*TEXT PASSAGE*.
## Begin
Ukraine's president demanded full accountability for Russian forces committing the "most terrible war crimes" since World War II.

Ukraine's President Volodymyr Zelenskyy addresses the U.N. Security Council
Ukraine's President Volodymyr Zelenskyy addresses the U.N. Security Council (AN/U.N. Web TV)

UNITED NATIONS (AN) — Ukraine's President Volodymyr Zelenskyy demanded full accountability for the "most terrible war crimes" committed since World War II as he described Russia's atrocities in his besieged nation during his first address to the U.N. Security Council on Tuesday.

His brief video address to the U.N.'s most powerful body emphasized that Russian troops are deliberately killing Ukrainian civilians and those responsible for giving the orders should immediately be brought up on war crimes charges before a tribunal like the Nuremberg trials held by the Allies after World War II.

“This undermines the whole architecture of global security,” said Zelenskyy, comparing Russia’s atrocities in Bucha, Ukraine — where videos and photos showed corpses in the streets — with the killings, rapes and mutiliations by ISIS terrorists in Iraq and Syria.

“Now the world can see what Russia did in Bucha,” he said. “They cut off limbs, cut their throats. Women were raped and killed in front of their children. Their tongues were pulled out only because their aggressor did not hear what they wanted to hear from them."

Zelenskyy questioned whether the 15-nation council meeting in New York remains a legitimate force for peace if it "cannot work effectively" any longer because of the frequent deadlock over disagreements among its five permanent, veto-wielding members: Britain, China, France, Russia and the United States. He pointed out that Article 1 of the U.N. Charter calls for maintaining the peace — and if that can't be done, it calls into question the world body's entire reason for being.
## End
*WHAT YOU WILL DO*.
(1) In the news report, which article of the U.N. Charter did Zelenskyy point to, and what does it call for?
(2) Copy a portion of the news report word for word, starting at "His brief video" and ending after "Iraq and Syria.".
The rows are separate material with no connection to the news report.

*Rows on locating words and elements*.
## Begin
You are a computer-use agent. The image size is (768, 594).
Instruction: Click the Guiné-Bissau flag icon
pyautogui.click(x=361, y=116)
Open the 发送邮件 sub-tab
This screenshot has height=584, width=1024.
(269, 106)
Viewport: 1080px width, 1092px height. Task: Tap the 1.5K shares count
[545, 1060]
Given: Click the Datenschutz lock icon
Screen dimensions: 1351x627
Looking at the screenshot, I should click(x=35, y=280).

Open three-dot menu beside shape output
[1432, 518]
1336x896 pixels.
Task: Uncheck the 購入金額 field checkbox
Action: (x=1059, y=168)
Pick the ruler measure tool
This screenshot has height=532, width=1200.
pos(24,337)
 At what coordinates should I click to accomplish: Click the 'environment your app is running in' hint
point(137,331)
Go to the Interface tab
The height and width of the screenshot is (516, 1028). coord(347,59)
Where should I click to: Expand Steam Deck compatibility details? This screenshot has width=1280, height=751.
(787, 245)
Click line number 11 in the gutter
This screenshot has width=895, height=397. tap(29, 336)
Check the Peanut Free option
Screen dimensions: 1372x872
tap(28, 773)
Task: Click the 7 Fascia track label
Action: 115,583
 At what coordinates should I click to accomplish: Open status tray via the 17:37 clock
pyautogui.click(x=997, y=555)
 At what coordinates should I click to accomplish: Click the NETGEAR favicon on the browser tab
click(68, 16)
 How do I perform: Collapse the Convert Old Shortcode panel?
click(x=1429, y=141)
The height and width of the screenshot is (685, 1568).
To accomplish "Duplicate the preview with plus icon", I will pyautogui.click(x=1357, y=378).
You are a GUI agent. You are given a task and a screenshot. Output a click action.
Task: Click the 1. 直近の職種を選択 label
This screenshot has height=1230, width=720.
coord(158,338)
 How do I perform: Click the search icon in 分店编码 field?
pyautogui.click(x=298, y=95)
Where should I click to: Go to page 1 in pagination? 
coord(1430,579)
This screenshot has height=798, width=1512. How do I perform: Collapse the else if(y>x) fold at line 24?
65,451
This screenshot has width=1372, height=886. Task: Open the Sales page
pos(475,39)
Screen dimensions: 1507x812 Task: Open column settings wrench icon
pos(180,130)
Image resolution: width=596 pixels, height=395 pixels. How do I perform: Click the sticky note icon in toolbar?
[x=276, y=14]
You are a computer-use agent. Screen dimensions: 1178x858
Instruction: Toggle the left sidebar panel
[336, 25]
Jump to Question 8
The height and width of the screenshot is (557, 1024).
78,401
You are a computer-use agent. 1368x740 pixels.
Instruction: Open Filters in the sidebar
## End
*TASK SOLUTIONS*.
(1) Article 1, which calls for maintaining the peace.

(2)
His brief video address to the U.N.'s most powerful body emphasized that Russian troops are deliberately killing Ukrainian civilians and those responsible for giving the orders should immediately be brought up on war crimes charges before a tribunal like the Nuremberg trials held by the Allies after World War II.

“This undermines the whole architecture of global security,” said Zelenskyy, comparing Russia’s atrocities in Bucha, Ukraine — where videos and photos showed corpses in the streets — with the killings, rapes and mutiliations by ISIS terrorists in Iraq and Syria.